In the items below, substitute "title" for each instance of "heading" and reproduce everything else without alteration.

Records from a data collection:
>> START
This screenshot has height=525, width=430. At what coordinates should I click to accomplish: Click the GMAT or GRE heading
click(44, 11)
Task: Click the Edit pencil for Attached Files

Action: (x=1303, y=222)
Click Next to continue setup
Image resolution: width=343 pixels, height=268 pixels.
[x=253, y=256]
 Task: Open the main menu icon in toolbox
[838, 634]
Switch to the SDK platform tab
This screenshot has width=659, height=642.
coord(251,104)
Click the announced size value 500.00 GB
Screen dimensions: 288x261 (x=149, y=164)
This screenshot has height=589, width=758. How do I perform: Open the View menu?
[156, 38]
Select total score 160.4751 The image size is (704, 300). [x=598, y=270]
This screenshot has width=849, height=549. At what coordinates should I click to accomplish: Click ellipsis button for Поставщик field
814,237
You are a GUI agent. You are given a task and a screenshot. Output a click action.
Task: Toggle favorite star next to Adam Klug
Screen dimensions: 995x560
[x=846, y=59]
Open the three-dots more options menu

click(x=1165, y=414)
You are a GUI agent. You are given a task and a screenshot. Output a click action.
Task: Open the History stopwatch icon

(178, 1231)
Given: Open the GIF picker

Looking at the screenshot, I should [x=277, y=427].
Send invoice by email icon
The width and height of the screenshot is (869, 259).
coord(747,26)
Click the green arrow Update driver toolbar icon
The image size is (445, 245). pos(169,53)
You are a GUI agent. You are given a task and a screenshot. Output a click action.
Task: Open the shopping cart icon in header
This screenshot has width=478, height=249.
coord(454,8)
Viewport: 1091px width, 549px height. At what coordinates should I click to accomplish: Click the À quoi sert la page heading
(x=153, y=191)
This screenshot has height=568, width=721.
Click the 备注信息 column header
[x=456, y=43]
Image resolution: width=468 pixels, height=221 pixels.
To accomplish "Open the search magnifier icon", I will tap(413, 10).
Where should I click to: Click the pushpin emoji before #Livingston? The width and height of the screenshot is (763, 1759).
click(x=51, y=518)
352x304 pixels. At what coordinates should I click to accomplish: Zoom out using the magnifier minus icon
>> END
**Exercise result**
This screenshot has height=525, width=430. At what coordinates should I click to accomplish: Click the GMAT or GRE title
click(44, 11)
Task: Click the Edit pencil for Attached Files

Action: (x=1303, y=222)
Click Next to continue setup
Image resolution: width=343 pixels, height=268 pixels.
[x=253, y=256]
 Task: Open the main menu icon in toolbox
[838, 634]
Switch to the SDK platform tab
This screenshot has width=659, height=642.
coord(251,104)
Click the announced size value 500.00 GB
Screen dimensions: 288x261 (x=149, y=164)
This screenshot has height=589, width=758. How do I perform: Open the View menu?
[156, 38]
Select total score 160.4751 The image size is (704, 300). [x=598, y=270]
This screenshot has width=849, height=549. At what coordinates should I click to accomplish: Click ellipsis button for Поставщик field
814,237
You are a GUI agent. You are given a task and a screenshot. Output a click action.
Task: Toggle favorite star next to Adam Klug
Screen dimensions: 995x560
[x=846, y=59]
Open the three-dots more options menu

click(x=1165, y=414)
You are a GUI agent. You are given a task and a screenshot. Output a click action.
Task: Open the History stopwatch icon

(178, 1231)
Given: Open the GIF picker

Looking at the screenshot, I should [x=277, y=427].
Send invoice by email icon
The width and height of the screenshot is (869, 259).
coord(747,26)
Click the green arrow Update driver toolbar icon
The image size is (445, 245). pos(169,53)
You are a GUI agent. You are given a task and a screenshot. Output a click action.
Task: Open the shopping cart icon in header
This screenshot has width=478, height=249.
coord(454,8)
Viewport: 1091px width, 549px height. At what coordinates should I click to accomplish: Click the À quoi sert la page title
(x=153, y=191)
This screenshot has height=568, width=721.
Click the 备注信息 column header
[x=456, y=43]
Image resolution: width=468 pixels, height=221 pixels.
To accomplish "Open the search magnifier icon", I will tap(413, 10).
Where should I click to: Click the pushpin emoji before #Livingston? The width and height of the screenshot is (763, 1759).
click(x=51, y=518)
352x304 pixels. At what coordinates should I click to accomplish: Zoom out using the magnifier minus icon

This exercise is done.